The flower of life blooms in love and radiates love all around - Maharishi Mahesh Yogi

Our lives are full but are we living fully.


Reflect on how you feel when your day/week ahead is rammed - even if it is crammed full of nice things. Or maybe it's not just a day or a week that’s rammed, but weeks or months ahead that are full?

How long can you sustain a busy life, even with things you enjoy, before you feel exhausted and overwhelmed. 

Summer often feels busy. In an effort to make the most of our unpredictable English weather we tend to pack summer full of social gatherings, holidays, days out, gardening, outdoor sports and so on.

If we're not fully present it can whizz past in the blink of an eye and leave us exhausted. Feeling we did too much or didn't manage to make the most of it before it was over.

▸ **WRITTEN INSTRUCTION A**: Put the lines of the entries below, from the line containing "Screen dimensions: 615x514" through the line containing "[x=533, y=30]", inclusive, into a JSON list of strings with one string per line. Omit blank lines and leave the pictures out.

▸ **SOURCE MATERIAL**:
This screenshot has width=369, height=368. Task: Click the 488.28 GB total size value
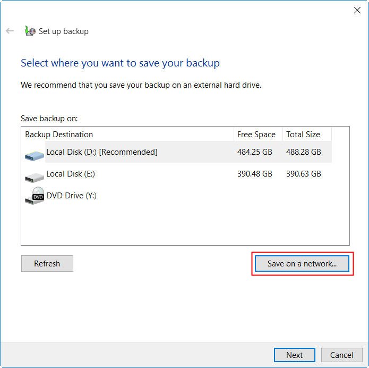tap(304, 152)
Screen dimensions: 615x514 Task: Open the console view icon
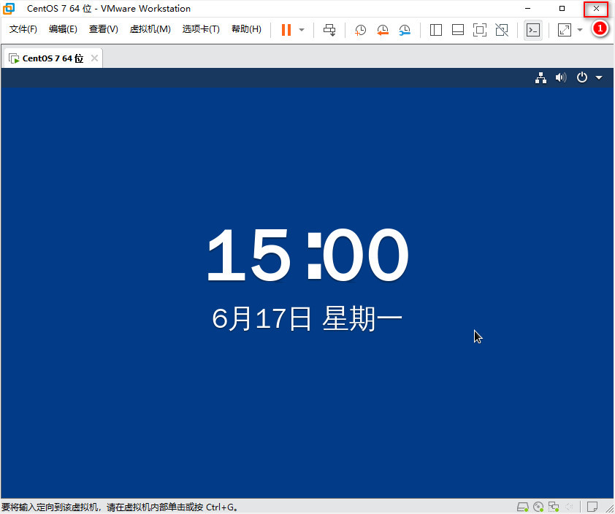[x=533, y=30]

--

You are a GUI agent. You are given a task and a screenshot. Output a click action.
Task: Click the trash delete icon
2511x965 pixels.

==

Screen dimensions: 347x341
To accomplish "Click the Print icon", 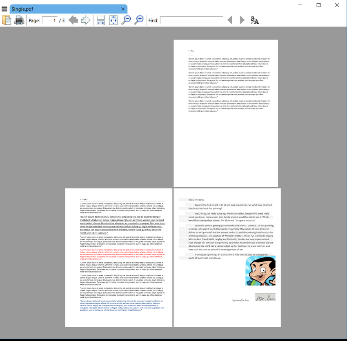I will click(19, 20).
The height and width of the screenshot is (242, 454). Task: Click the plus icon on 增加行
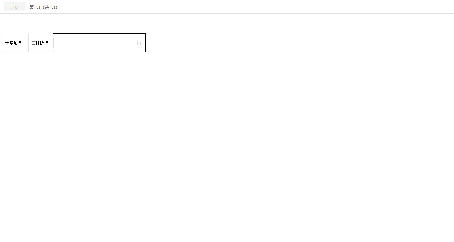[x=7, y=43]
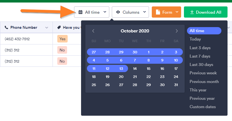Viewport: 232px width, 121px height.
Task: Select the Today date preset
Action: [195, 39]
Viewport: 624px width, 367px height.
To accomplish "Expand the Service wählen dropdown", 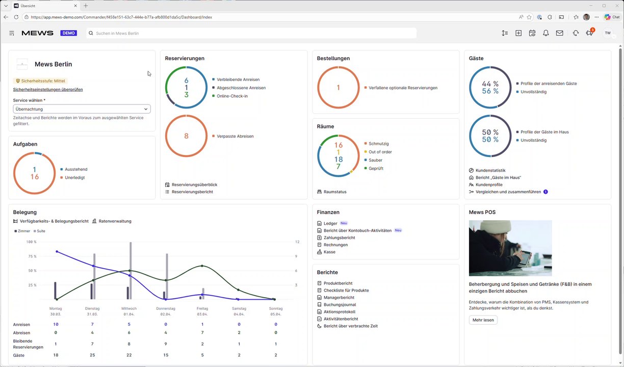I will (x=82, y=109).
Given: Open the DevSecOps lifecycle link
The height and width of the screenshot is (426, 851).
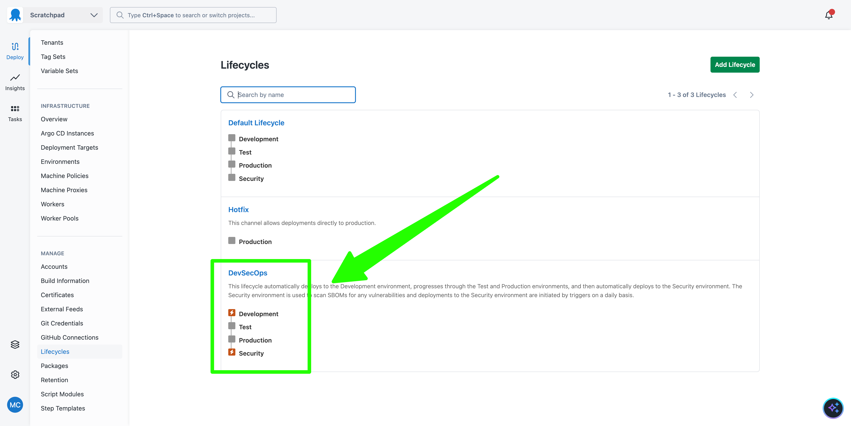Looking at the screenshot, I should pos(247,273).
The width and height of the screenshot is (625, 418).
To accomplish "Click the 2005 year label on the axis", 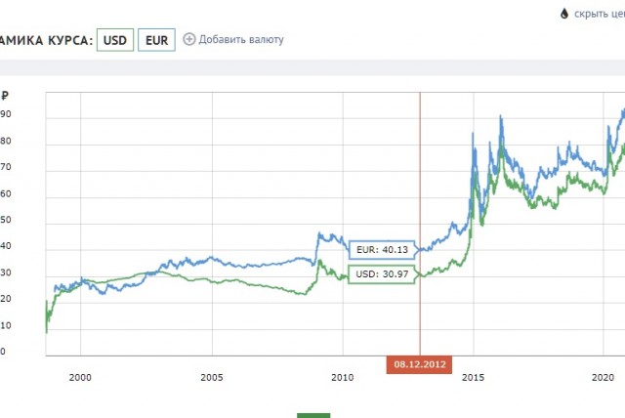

▸ **WRITTEN INSTRUCTION B**: Repeat the passage on living fully between "Reflect on how" and "sports and so on.", inclusive.

▸ **RESPONSE A**:
[
  "Screen dimensions: 615x514 Task: Open the console view icon",
  "[x=533, y=30]"
]

▸ **RESPONSE B**:
Reflect on how you feel when your day/week ahead is rammed - even if it is crammed full of nice things. Or maybe it's not just a day or a week that’s rammed, but weeks or months ahead that are full?

How long can you sustain a busy life, even with things you enjoy, before you feel exhausted and overwhelmed. 

Summer often feels busy. In an effort to make the most of our unpredictable English weather we tend to pack summer full of social gatherings, holidays, days out, gardening, outdoor sports and so on.